Okunacak Bölüm:

O zaman nasıl oluyor, bu katliamı yapan kişiler nasıl yapıyor, bunlara üzülemeyen kişiler nasıl üzülemiyor? Nasıl bir becerileri var ki bu kişiler iç hesaplarını dengeleyebiliyorlar? Gece nasıl rahat uyuyabiliyorlar? Hastaneyi bombalayan pilot nasıl oluyor da bombaladığı yeri sadece bir koordinat; ölenleri ise bir sayıdan ibaret algılayabiliyor?

Kayıtlı Veriler:
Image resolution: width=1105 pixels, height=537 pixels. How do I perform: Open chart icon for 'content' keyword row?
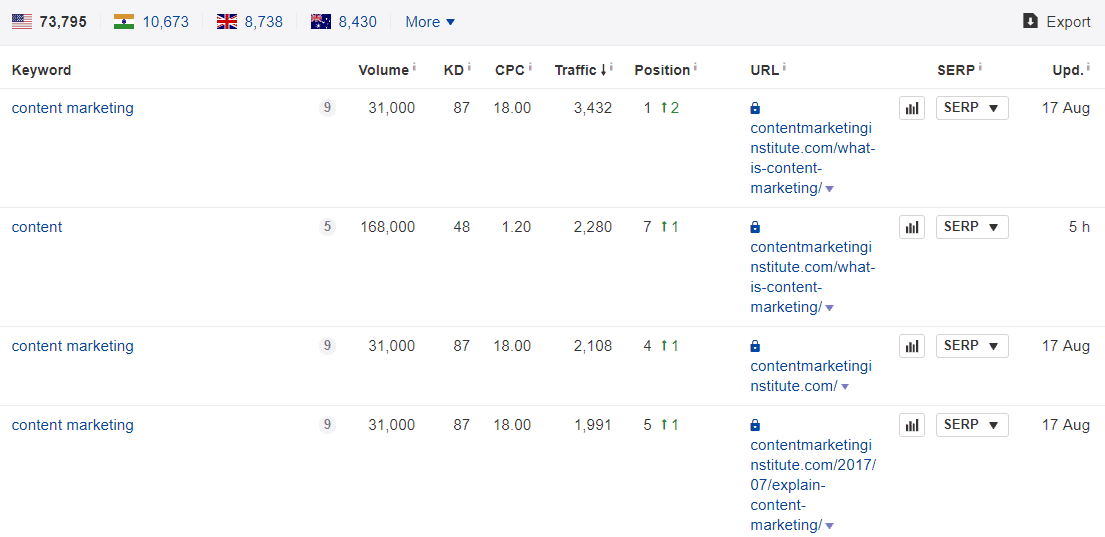pyautogui.click(x=911, y=228)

Yapılacak İş: Okunacak bölüme göre hastaneyi bombalayan pilot ölenleri neyden ibaret algılayabiliyor? Lütfen kısaca yazın.

Cevap: Bir sayıdan ibaret.